Managing robots.txt

You can give instructions to web crawlers and other robots using the Robots Exclusion Protocol, i.e. a robots.txt file. The primary purpose of robots.txt files is to exclude certain pages from search engine indexing. Like with Sitemaps, the provided instructions are only considered as recommendations and may be ignored by some robots.

Creating a robots.txt file for your website

The most direct way to use robots.txt in Kentico is to physically add the text file into the root of your web project. However, this scenario does not allow you to assign different robots.txt files to specific websites (if there are multiple sites running on your installation). Additionally, it may be difficult to access the file system in certain types of hosting environments.

The recommended approach is to create a dedicated document in your site’s content tree and make it return the appropriate text response:

  1. Open the Pages application.

  2. Create a standard Page (menu item) document.

    • You can use the predefined SEO -> Robots.txt page template to quickly implement robots.txt documents.
  3. Add a Custom response web part to the page.

  4. Configure (double-click) the Custom response web part to generate a valid robots.txt response according to the following steps:

    1. Set the Content type property to text/plain.
    2. Enter an appropriate Encoding type, for example UTF–8.
    3. Set the Status code of the response to 200.
    4. Add the actual robots.txt instructions into the Content property, just like you would in a physical text file. This property supports K# macro expressions, so you can dynamically load values from the current system data if needed.
      Configuring the Custom response web part to generate a robots.txt response
  5. Open the Settings application and select the URLs and SEO category.

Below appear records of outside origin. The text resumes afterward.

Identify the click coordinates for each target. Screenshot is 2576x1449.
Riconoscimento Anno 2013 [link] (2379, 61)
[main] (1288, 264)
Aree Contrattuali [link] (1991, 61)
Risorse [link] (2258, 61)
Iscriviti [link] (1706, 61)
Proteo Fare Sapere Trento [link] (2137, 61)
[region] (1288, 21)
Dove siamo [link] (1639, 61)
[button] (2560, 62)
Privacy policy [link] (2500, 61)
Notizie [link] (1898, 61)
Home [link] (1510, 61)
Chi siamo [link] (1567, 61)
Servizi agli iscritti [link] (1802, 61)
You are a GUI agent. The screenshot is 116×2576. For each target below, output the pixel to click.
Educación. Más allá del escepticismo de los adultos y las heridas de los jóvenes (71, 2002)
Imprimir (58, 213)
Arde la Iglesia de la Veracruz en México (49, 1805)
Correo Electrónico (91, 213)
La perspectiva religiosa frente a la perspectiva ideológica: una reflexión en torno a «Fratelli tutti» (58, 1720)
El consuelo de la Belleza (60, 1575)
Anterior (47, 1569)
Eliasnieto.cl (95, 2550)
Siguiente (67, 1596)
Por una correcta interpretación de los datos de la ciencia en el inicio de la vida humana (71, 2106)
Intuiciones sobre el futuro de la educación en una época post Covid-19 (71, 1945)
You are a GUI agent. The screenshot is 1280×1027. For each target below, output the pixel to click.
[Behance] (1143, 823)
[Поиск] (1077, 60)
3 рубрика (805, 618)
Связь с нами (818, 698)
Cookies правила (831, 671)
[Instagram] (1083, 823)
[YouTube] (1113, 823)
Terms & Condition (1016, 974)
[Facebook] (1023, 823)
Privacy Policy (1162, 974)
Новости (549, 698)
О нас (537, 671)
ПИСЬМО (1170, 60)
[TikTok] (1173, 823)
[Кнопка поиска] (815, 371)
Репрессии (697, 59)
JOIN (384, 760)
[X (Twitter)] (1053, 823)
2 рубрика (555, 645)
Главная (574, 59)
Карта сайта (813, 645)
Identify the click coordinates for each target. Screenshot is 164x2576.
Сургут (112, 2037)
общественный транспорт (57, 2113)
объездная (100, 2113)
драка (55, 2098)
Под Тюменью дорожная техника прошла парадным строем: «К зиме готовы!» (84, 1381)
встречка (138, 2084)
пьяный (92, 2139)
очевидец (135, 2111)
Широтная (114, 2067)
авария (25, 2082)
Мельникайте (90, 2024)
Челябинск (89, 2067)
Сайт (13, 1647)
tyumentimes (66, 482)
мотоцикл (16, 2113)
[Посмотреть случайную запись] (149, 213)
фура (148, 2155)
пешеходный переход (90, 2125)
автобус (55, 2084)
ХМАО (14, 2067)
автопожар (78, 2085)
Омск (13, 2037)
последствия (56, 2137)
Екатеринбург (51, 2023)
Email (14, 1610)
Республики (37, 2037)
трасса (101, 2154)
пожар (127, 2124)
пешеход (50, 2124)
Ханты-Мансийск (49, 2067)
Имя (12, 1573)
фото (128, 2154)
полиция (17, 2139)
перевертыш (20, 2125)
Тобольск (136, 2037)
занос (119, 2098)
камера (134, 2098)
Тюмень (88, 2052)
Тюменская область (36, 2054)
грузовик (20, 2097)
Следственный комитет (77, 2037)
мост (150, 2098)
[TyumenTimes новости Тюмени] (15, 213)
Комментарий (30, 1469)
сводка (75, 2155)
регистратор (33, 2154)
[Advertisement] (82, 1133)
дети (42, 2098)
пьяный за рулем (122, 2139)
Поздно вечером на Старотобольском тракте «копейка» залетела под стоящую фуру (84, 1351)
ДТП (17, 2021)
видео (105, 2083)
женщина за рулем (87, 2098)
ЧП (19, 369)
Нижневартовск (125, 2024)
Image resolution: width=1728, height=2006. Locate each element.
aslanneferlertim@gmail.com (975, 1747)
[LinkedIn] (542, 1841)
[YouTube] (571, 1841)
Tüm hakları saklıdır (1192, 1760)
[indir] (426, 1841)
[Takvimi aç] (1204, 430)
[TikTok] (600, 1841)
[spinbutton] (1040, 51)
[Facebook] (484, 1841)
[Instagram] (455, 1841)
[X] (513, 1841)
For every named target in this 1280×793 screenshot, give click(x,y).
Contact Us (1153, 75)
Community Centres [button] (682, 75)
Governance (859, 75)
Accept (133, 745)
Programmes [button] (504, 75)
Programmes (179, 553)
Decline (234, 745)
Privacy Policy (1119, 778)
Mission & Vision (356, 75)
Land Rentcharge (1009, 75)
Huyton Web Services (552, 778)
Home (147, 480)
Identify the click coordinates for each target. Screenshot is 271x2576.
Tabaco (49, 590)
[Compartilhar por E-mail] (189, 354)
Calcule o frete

  6. Enter the path of your robots.txt document into the Robots.txt path setting.

    • You can specify a different value for each site by using the Site selector above the settings tree.

The output of the specified document is always available under the standard <website domain>/robots.txt URL, regardless of the document’s location in the content tree. Compliant web crawlers read the instructions from this URL before processing other pages on the website.

Enabling the .txt extension

To ensure that the <domain>/robots.txt URL is available, you need to configure your application to handle all request extensions:

  1. Edit your application’s web.config file.

  2. Find the system.webServer section directly under the web.config root (i.e. not under a specific <location> element).

  3. Add the following attribute to the <modules> element:

    
    
    
     <modules runAllManagedModulesForAllRequests="true">
    
    
     

Excluding documents manually

You can also configure individual documents to be excluded from search engine listings without the need to prepare a robots.txt file.

  1. Open the Pages application.
  2. Select the given document in the content tree.
  3. Open the Properties -> Navigation tab.
  4. Enable the Exclude from search property.
  5. Click Save.

The system automatically adds the following meta tag to the <head> section in the HTML output of such pages:




 <meta name="robots" content="noindex,nofollow" />


This instructs web crawlers not to index the page and to ignore any links in the content.